The insurance giant missed expectations when it reported dismal quarterly results Monday. The former Dow component posted a third-quarter adjusted net loss of $9.24 billion, or $3.42 per diluted share. The company was expected to report a loss of 90 cents per share versus a profit of $1.44 a year ago, according to a consensus of analysts surveyed by Thomson Reuters.
AIG shares jumped 20% Monday morning.
Mortgage backer Fannie Mae (FNM, Fortune 500), which was forced to accept government assistance in September, reported a steep quarterly loss of $29 billion, due to an accounting charge and a rise in bad loans. Nonetheless, shares rose 4%.
Automakers: Investors were also focused on battered auto giants General Motors (GM, Fortune 500), Ford (F, Fortune 500) and Chrysler, which have been pushing for aid on Capitol Hill.
House Speaker Nancy Pelosi and Senate Majority Leader Harry Reid said in a letter to Treasury Secretary Henry Paulson on Saturday that the administration should consider expanding the $700 billion financial industry bailout to include car companies.
DHL: German-based Deutsche Post World Net, the parent company of DHL, announced Monday that it was cutting 9,500 jobs as it discontinues air and ground operations within the United States.

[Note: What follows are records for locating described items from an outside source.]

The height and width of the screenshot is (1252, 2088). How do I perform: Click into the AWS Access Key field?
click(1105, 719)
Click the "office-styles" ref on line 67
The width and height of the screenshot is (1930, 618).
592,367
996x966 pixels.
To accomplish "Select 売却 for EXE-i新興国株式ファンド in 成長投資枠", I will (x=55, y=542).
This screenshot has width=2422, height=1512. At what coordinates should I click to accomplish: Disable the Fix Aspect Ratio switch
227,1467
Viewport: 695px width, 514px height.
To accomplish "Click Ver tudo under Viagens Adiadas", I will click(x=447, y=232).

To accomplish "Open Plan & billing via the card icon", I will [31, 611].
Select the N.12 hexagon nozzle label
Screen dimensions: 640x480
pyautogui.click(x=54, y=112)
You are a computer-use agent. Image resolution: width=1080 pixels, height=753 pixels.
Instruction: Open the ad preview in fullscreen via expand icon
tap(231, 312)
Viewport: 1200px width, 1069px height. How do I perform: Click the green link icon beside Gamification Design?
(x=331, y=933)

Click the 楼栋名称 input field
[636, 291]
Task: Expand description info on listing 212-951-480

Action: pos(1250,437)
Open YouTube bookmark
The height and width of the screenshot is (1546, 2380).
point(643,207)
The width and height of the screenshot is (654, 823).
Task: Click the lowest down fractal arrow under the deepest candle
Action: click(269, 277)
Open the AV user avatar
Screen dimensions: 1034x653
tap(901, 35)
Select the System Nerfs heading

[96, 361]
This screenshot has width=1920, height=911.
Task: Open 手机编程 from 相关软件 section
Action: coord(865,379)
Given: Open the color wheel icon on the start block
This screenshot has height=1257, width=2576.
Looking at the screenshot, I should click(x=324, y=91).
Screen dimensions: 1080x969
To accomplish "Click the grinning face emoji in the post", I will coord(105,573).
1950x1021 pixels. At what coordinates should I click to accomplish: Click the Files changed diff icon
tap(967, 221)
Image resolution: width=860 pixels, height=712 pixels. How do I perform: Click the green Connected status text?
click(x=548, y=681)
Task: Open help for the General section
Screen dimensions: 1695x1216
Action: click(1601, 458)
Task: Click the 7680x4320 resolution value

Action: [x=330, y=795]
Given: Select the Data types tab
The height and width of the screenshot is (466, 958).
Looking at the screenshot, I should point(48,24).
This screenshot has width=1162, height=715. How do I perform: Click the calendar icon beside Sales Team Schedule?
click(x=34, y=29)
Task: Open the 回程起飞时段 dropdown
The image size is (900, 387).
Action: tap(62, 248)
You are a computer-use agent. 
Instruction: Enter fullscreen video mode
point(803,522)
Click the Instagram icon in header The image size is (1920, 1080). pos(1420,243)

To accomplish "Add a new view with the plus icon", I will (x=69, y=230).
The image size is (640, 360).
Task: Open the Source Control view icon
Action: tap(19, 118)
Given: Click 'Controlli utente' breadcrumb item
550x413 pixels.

The global delivery company said it will continue to operate between the United States and other nations. But it also said it was shutting down all ground hubs and reducing its number of stations to 103 from 412.
Circuit City: Circuit City Stores Inc., the No. 2 electronics seller, filed for bankruptcy protection Monday, thus becoming the latest retailer hurt by a worsening economic downturn.
The company will continue to do business and pay its workers while it restructures debt and its business operations, according to its Chapter 11 filing with the U.S. bankruptcy court in Richmond, Va.
Oil and dollar: Oil prices rose, as investors bet China's stimulus package would help underpin demand for crude. U.S. crude for delivery climbed $2.92 to $63.96 a barrel. The dollar gained against the yen but slipped versus the euro and the British pound.